Friday, June 17, 2011

Linkity-link

I am swamped with writery tasks so today's post is some juicy links to keep you up-to-date and well informed and more....

Check out this post on "which rights you should sell" from the How Publishing Really Works Blog. This is good advice. Rights are only worth retaining if you think you can do better with them yourself. Realistically I think very few authors have the time or experience to go sell foreign rights themselves and especially here in New Zealand we have few agents who can take on this job for you. Different publishers here do have different records for overseas sales but we don't always/often/ever get to choose who publishes us so this information won't necessarily help you much. My current thinking on overseas sales is, a failure to sell in foreign markets comes down to five things. 1) They don't want your book because its cheaper and easier to stick with their local stuff. 2) They don't want your book because no one has showed it to them. 3) They don't want your book because they are risk averse. 4) They don't want your book because its not good enough. 5) The moons weren't correctly aligned, and the god/goddess of luck is in a bad mood. I liked what Walker Books Australia Editor Sarah Foster said recently on the subject, 'Overseas sales come from getting published and having sales in your home country first.' Work on getting published here. Work on establishing your brand and your reputation. There are no guarantees that this will give you overseas deals but it won't hurt. Some writery folk do skip this step and go straight to overseas deals with no local action at all. Lady Luck was in a good mood that day. If this doesn't happen to you then perservere with getting published and establishing yourself in the local market. If you do give your publisher foreign rights do, of course, make sure your rates for those foreign rights are within the norms (check out the NZSA, your writer mates and relevant blogs) but don't agonise over it folks.

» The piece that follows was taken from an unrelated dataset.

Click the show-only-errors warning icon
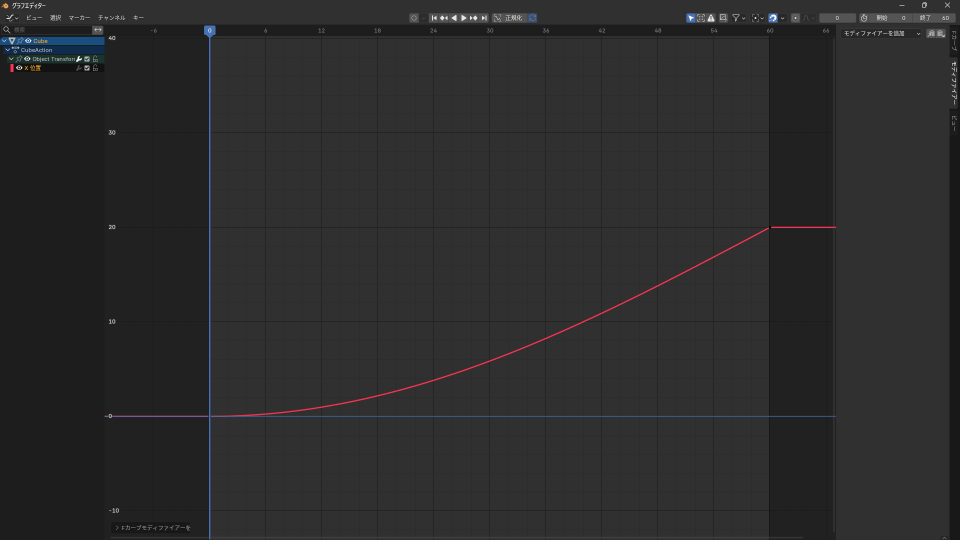The height and width of the screenshot is (540, 960). pos(711,18)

Loved this link (via facebook from UK writer Tracy Ann Baines who can be found at her blog here) on the Biggest Problem in Publishing. Problems in publishing are a ginormous can of ugly-ass worms so to say there is only one biggest problem is a little presumptious but I do think this is a smart comment. What do y'all think?

Along with the exciting new Pear Jam publishing venture from author Jill Marshall there is another new kid on the block in local publishing. If speculative fiction is your thing go check this out!

And go check out the redoubtable Lily Max here, the splendiferous creation of the wonderful Jane Bloomfield. AND she has printables on the website!

1 comment:

Jane said...

Bring back adjectives I say!All is forgiven.Thanks for that Melinda.